Now I have to figure out what to do with all these extra hours. Maybe having more naps? Maybe doing more shopping? I have to face the reality that I have very little in my life to keep me active. I know I "should" do something like volunteering or going to "day programs". The problem is I don't have the energy for concentrated activity, and I am not yet into basket weaving or making silly crafts.

Maybe I can work on getting someone new in my life, someone who wants to spend time with me, who can spend time with me, especially in the evenings. If anything is going to get me with this illness, it will be the loneliness. It's not just being physically alone, it is the lack of emotional companionship, the absence of someone beside me. With Katherine gone, all of that is gone.

I've said it before. I am a man who does best in the context of a committed one-to-one relationship. It's who I am. I do not do well single. I am not really up for playing the field or the dating game. I'm the kind of guy who likes cuddling up on the couch and watching a movie, especially these days. I'm the guy who likes to wake up to the same person each morning, sharing the same space, enjoying the same things as my partner. Just to be clear, that partner will be female.
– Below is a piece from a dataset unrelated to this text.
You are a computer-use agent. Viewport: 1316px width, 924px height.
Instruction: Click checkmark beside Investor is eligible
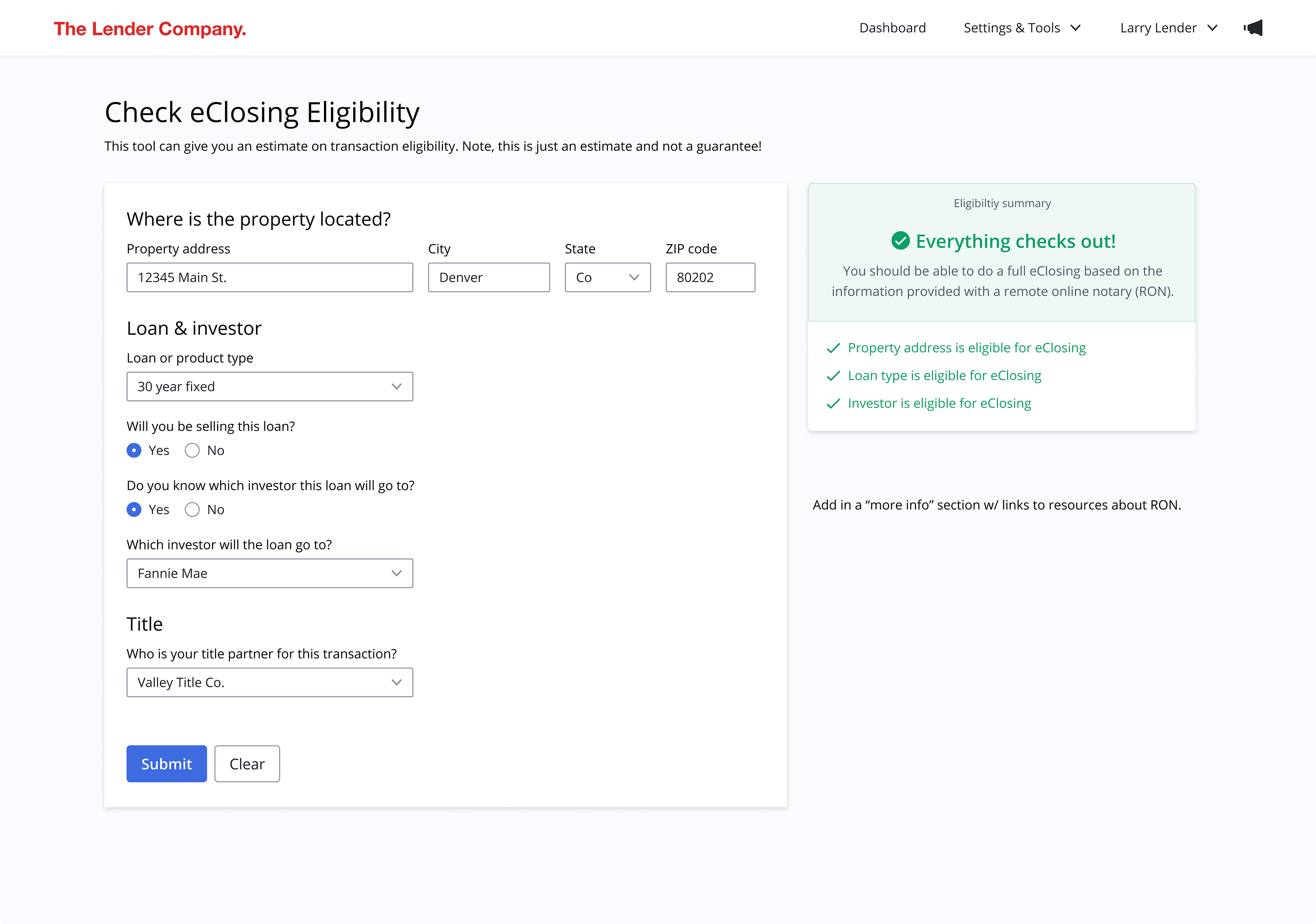point(833,403)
These days I feel I have so little to offer. At least a couple of years ago, when I began my relationship with Katherine, I was stronger and had more endurance. The last couple of years have changed all that. I confess that I am not a highly marketable product. I am weak in body, although not in mind and spirit. I have a belly, thanks to spending all my time in this damned wheelchair. I tire easily, thanks to ALS.

Oh, and my hair needs cutting. Maybe that will be my goal for the day, cutting my hair. I can do that.